Feb. 5 (Bloomberg) -- Rubber settled at the lowest level in 17 months amid speculation that large stockpiles in China will keep demand subdued from the world’s biggest user.
The contract for delivery in July lost 0.1 percent to 220.5 yen a kilogram ($2,176 a metric ton) on the Tokyo Commodity Exchange, the lowest settlement for a most-active contract since Sept. 5, 2012. The commodity entered a bear market last week and has lost 20 percent this year.
Markets in China are closed through Feb. 6 for Lunar New Year holidays. Rubber stockpiles monitored by the Shanghai Futures Exchange expanded 1.6 percent to 207,658 tons last week, the largest amount since October 2004, exchange data showed.

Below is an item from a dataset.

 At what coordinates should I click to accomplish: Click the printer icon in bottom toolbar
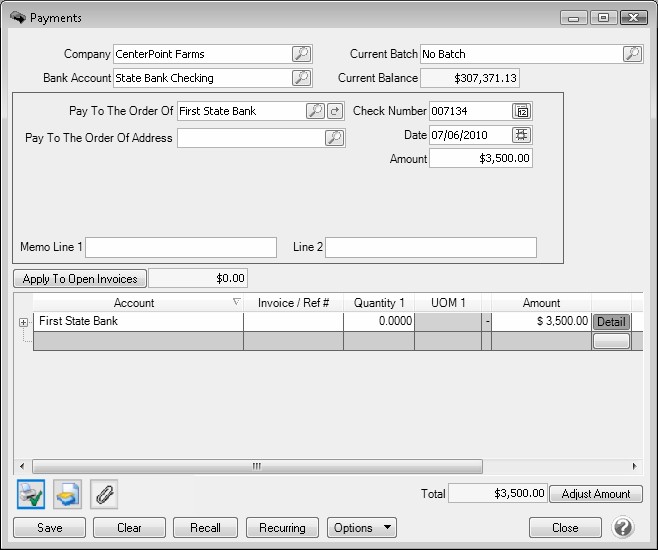pyautogui.click(x=67, y=494)
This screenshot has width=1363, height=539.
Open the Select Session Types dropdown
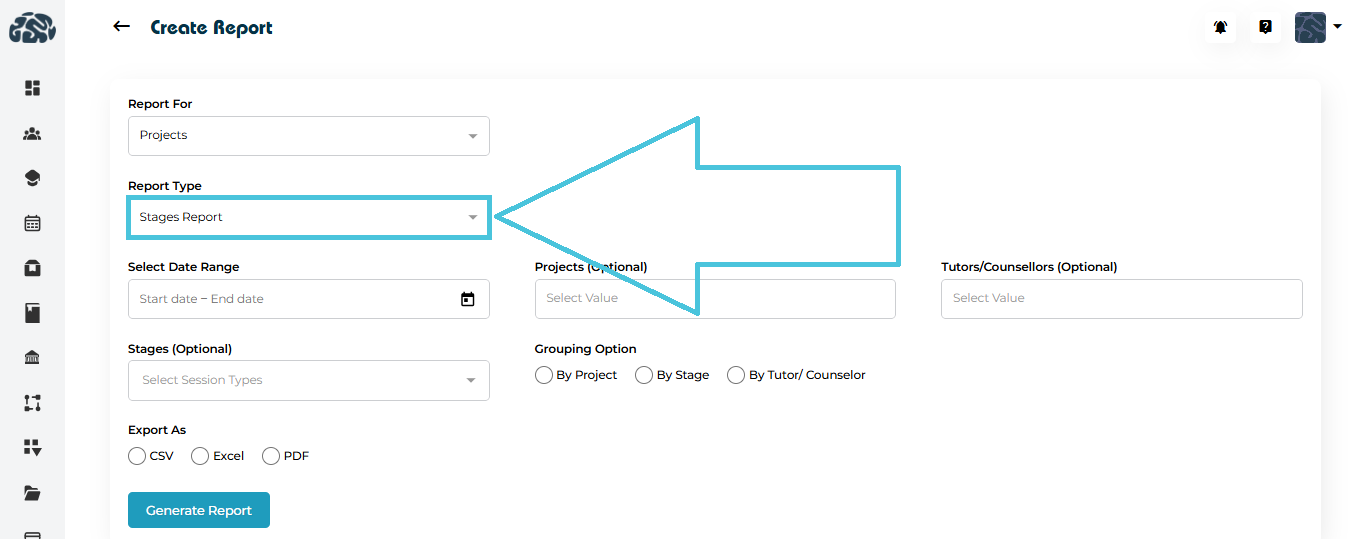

“Chinese buying may not pick up, even after they return from the Lunar New Year holiday, as stockpiles are at a very high level,” said Kazuhiko Saito, an analyst at broker Fujitomi Co in Tokyo.
Prices rose earlier amid expectations that supply will decrease as Thailand enters a low-production season this month, he said. The period begins in late February in top growers including Thailand and Malaysia, according to the International Rubber Consortium.
A global surplus may narrow to 241,000 tons this year from 384,000 tons last year if global economies grow in line with the outlook from the International Monetary Fund, according to data from the International Rubber Study Group.
Rubber free-on-board at Songkhla, Thailand, retreated 0.7 percent to 70 baht ($2.14) a kilogram today, according to the Rubber Research Institute of Thailand.